When Rufus Marye asked himself what he would do if making money was not a factor in the decision, he found the answer nestled between Lookout and Signal mountains.
“I learned from my brother – he always said, ‘Do your passion,'” Marye said. “I came to the conclusion that the City of Chattanooga was my passion.”
Marye, a 29-year-old first lieutenant with the Army National Guard, comes from a family of entrepreneurs.
Next month Marye is launching his own small business, Chattanooga Double Decker, which will provide hour-long tours of the Scenic City via a big, red, double-decker bus.
“I searched around, found a good deal (on a bus) in California,” he said. “It’s been having ongoing repairs. We are not only doing historic tours, but special events and parties as well.”
The goal is to start giving tours on May 30.
“Because we love Chattanooga”
The business’ theme – “Because we love Chattanooga” – matches Marye’s motivation for initiating the project. He wants to share the city he loves with others.

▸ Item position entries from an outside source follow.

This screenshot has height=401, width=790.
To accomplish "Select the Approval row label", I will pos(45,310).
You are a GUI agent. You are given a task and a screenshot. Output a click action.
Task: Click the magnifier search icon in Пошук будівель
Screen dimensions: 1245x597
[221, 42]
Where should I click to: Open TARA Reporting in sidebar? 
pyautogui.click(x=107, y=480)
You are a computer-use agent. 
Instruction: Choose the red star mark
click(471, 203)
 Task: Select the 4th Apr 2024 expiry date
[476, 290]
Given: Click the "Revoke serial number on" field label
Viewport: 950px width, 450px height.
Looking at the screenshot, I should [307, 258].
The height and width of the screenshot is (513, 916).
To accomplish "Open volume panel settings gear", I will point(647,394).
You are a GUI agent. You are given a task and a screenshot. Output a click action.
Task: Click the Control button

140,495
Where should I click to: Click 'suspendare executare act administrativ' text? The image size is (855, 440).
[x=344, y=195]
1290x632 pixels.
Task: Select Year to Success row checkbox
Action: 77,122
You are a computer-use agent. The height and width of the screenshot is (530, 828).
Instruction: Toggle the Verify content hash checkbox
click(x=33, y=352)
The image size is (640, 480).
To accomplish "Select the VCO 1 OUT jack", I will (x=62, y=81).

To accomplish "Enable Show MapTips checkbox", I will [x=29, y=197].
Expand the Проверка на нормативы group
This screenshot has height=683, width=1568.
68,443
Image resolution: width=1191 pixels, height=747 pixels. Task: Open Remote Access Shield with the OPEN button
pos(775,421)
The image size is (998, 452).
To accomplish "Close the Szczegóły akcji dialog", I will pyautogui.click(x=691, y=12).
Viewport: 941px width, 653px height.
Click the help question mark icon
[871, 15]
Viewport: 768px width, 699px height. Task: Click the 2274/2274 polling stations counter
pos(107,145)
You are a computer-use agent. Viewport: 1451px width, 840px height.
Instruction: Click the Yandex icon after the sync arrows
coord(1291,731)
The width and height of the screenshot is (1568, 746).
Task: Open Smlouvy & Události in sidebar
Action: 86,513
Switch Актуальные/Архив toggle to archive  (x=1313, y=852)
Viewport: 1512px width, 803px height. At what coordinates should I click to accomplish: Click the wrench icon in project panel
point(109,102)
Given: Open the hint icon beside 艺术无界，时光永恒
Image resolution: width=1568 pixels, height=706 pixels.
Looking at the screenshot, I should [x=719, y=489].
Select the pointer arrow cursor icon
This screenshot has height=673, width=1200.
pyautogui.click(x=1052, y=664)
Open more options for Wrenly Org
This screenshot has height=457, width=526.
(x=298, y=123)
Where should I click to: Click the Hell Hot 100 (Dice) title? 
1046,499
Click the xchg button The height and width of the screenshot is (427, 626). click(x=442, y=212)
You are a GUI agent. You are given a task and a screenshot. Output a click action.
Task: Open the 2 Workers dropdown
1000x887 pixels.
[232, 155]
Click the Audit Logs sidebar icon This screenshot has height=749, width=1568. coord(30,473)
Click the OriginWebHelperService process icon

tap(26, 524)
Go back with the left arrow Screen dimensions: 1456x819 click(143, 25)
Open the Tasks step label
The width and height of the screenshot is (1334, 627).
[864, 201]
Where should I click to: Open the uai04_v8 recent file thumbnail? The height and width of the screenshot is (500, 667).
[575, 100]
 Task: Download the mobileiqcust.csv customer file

In past decades Chattanooga has evolved into the city it is today. In 1969, the Environmental Protection Agency called Chattanooga the country’s most polluted city.
Since then the area has undergone a makeover that includes an environmental turn around and revamping of the downtown and water front areas.
The city draws nearly 3 million tourists annually, who spend almost $690 million downtown each year.
Marye said he hasn’t seen a downtown tour operation that gives tourists a true taste of the city.
Once he decided he wanted to share his passion for Chattanooga, he needed a way to take people to see the major downtown attractions and the idea of a “British double-decker bus” was born.
Starting the business has cost more than he initially thought – it will be about $50,000 by the time the business is up and running.
Marye spent about $23,000 to buy and ship the bus to Chattanooga. He also paid for maintenance and repairs. “There were several problems with the engine,” he said.
He also put money into a website, which is under construction. Money to fund the start-up is coming from his work with the National Guard and he isn’t taking out any loans.
“I’ve spent all my money paying for everything up front,” he said. “I know that sometimes great business ideas don’t always work out. That’s just business.”
He still has to hire a driver and Marye, who will act as the tour guide, is hoping to strike a deal with MoonPie, a product that originated in Chattanooga.
“(I hope) every tour will come with a complimentary free MoonPie, the original, since we will drive past the MoonPie factory and our tour will give the history of the MoonPie,” he said.
The best part of the project is that it is about love, not money.
“I actually don’t expect to make a lot of money,” he said. “I made the decision . (to do it) to maintain happiness.”
If he gets deployed to Iraq again, that might be an obstacle. And some questions are yet to be answered.
“Even though I’m starting this business, I’ll probably get deployed next year,” he said. “At least I do have another way to make income if this business plan completely bottoms out, but do I shut down or find someone else to run it?”
The big red bus
Hopefully, the business’ marketing plan is built in – the bus.
“It is a big bus,” Marye said. “It will be traveling downtown. That in itself will be good advertising.”
The top level of the bus has room for 33 people, including the tour guide, who will ride at the front of the bus in a seat that faces the other passengers. The lower level has room for about 20 people, Marye said.
The bus will be equipped with a speaker system so passengers can hear Marye’s tour narration and to play music for party events.
About the founder
Marye said he began his love affair with Chattanooga as a out-of-town student attending McCallie School.
He is currently in Oklahoma for training but will be back in town soon to tackle his new business venture. He has recently come back from Iraq and may eventually have to go back, he said.